Psoriasis of the genitalia can be diagnosed with confidence when morphologically consistent plaques in this area are associated with typical psoriasis of the elbows and knees, scalp, and nails. If the distribution and morphology are atypical, the diagnosis can often be confirmed on biopsy, but a nondiagnostic biopsy does not rule out psoriasis as a cause of the eruption.

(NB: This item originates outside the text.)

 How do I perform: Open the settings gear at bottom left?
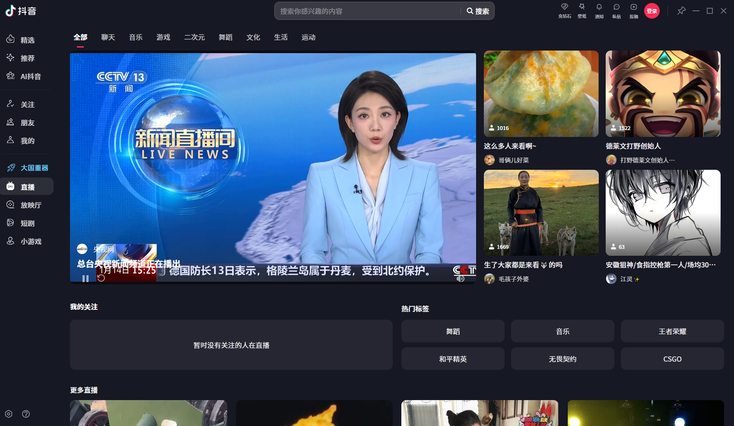tap(9, 413)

The classic but nonspecific histologic picture of psoriasis includes marked thickening of the epidermis with regular elongation of the rete pegs and suprapapillary thinning. Hyperkeratosis and parakeratosis are prominent, and there is an absence of the granular layer. More specific histologic findings are collections of neutrophils just under the stratum corneum of the thinned suprapapillary epidermis (spongiform pustules of Kogoj) and in the overlying parakeratotic layer (Munro microabscesses). A biopsy of an older lesion is often nonspecific and may be interpreted as psoriasiform dermatitis.

Tinea cruris is the most common disease confused with psoriasis, and they often coexist. However, in immunocompetent patients, tinea cruris usually spares the scrotum and penis, whereas these structures are often prominently affected with psoriasis. In addition, tinea
cruris is uncommon in women. Cutaneous candidiasis frequently shows satellite pustules or erosions but can also resemble and coexist with psoriasis. Lichen simplex chronicus, Bowen disease (also called squamous cell carcinoma in situ, as well as erythroplasia of Queyrat in men and vulvar intraepithelial neoplasia on the vulva), and Paget disease are all red, scaling diseases that can be confused with psoriasis, and lichen planus on the glans penis is sometimes indistinguishable from smaller papules of psoriasis of this area. Seborrheic dermatitis, especially in infants, can appear very similar to psoriasis and shows the same pattern of distribution as inverse psoriasis.